Para contratos paritários e empresariais, no entanto, os smart contracts podem e devem ser utilizados com frequência, sobretudo em razão do caráter mais objetivo que propiciam na execução, na segurança e rapidez que são características dessa modalidade que a tecnologia blockchain viabiliza.
Conclusão
É recomendável nos colocarmos diante das novas tecnologias de forma cautelosa e, por vezes, até um pouco cética. Não convém nos portarmos como os primeiros humanos que viram o fogo e apavorados correram para em seguida se colocarem encantados diante da descoberta e convictos de que boa parte de seus problemas estariam resolvidos por aquelas chamas. Os incêndios mostraram àqueles humanos que o fogo era solução para alguns problemas e fonte de outros. Da mesma forma os primeiros humanos que viram funcionar a eletricidade e julgaram que dali para frente suas vidas estariam marcadas por infinitas alegrias. O primeiro curto-circuito colocou aqueles nossos ancestrais diante da difícil realidade de que não existem meios de prevenir todos os riscos.
As tecnologias são sempre bem-vindas, já a sua utilização nem sempre!

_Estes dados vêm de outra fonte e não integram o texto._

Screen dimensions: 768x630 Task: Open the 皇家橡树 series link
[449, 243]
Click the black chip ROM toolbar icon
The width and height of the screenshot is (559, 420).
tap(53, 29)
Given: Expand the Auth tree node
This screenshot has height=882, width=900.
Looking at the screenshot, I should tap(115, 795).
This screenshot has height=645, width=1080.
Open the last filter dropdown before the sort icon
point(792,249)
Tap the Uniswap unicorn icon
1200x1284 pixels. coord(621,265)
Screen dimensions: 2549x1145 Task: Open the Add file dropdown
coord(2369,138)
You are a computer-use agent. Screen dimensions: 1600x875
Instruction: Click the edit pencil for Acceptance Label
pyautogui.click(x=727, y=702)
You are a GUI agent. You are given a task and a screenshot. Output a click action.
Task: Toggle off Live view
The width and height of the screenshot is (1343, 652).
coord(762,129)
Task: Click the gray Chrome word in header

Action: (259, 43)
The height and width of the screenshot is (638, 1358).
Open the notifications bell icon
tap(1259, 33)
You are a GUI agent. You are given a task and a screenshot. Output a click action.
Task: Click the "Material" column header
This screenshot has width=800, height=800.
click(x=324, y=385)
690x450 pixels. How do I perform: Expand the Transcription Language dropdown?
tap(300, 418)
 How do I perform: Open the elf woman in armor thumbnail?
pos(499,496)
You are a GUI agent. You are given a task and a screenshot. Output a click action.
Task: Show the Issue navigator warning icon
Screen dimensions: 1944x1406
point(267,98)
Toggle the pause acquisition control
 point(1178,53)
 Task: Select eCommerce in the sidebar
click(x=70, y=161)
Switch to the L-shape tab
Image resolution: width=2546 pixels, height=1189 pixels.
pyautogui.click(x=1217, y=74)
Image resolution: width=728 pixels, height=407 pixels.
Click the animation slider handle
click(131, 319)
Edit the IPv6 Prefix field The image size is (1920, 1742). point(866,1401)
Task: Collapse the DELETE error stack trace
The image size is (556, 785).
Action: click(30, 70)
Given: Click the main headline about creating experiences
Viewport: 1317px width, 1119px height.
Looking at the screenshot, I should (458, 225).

É preciso conhecer as tecnologias em profundidade para conseguir depreender exatamente em que circunstâncias a utilização será positiva e em quais momentos deverá ser evitada. Esse equilíbrio precisa estar presente quando se trata de smart contracts e do uso da tecnologia blockchain. Não são todas as situações contratuais que poderão utilizar essa tecnologia e, somente deverão utilizá-las as partes que efetivamente tenham compreendido como ela funciona e se comprometido a aceitar essas regras.
Não são contratos a serem praticados no âmbito das relações de consumo ou, em áreas civis para as quais existam peculiaridades ou aspectos subjetivos que possam se tornar fonte de conflito ou, minimamente, de necessidade de interpretação de cláusulas. As relações que poderão utilizar contratos inteligentes ou obedientes parecem ser, por natureza, aquelas de caráter empresarial, entre partes iguais que tenham correta compreensão das especificidades desses contratos e de seu desenvolvimento automatizado.
Os contratos empresariais são, quase sempre, aqueles para os quais aspectos como rapidez, segurança e objetividade das regras e incentivos efetivos para o cumprimento são aspectos essenciais, além de serem contratos cuja experiência já se encontra historicamente consolidada como acontece, por exemplo, com os contratos de transporte, de transferência de tecnologia, de construção civil, de produção industrial, de distribuição e tantos outros.
E, principalmente, os contratos inteligentes ou obedientes deverão ser construídos em estrita conformidade com a legislação para que não sirvam como instrumento de práticas ilegais, reprováveis, antiéticas ou imorais. As tecnologias só podem ser úteis se estiverem a serviço do desenvolvimento e da autodeterminação humana e nunca em sentido contrário.
Estas são algumas reflexões preliminares sobre esse importante tema. Que os pesquisadores de muitas áreas do conhecimento se aproximem para analisar, discutir, aprender e ensinar sobre novas tecnologias e suas utilidades, porque essas reflexões iniciais já demonstram de forma clara que somente o conhecimento do Direito não será suficiente para nos permitir a ampla compreensão da Sociedade 4.0 em que vivemos.
Referências Bibliográficas
ALCARVA, Paulo. Banca 4.0. Revolução Digital: Fintechs, Blockchain, Criptomoedas, Robo-advisers e Crowfunding. Coimbra:Conjuntura Actual Editora, 2019.
De FILIPPI, Primavera. WRIGHT, Aaron. Blockchain and The Law. The Rule of Code. Cambridge: Harvard University Press, 2019.
NAKAMOTO, Satoshi. Bitcoin: Um Sistema Financeiro peer-to-peer. Disponível aqui. Acesso em 12 de janeiro de 2022.
SCHAWB, Klaus. A Quarta Revolução Industrial. S.Paulo: Edipro, 2016.
SZABO, Nick. Contratos Inteligentes. Disponível aqui. Acesso em 12.01.2022.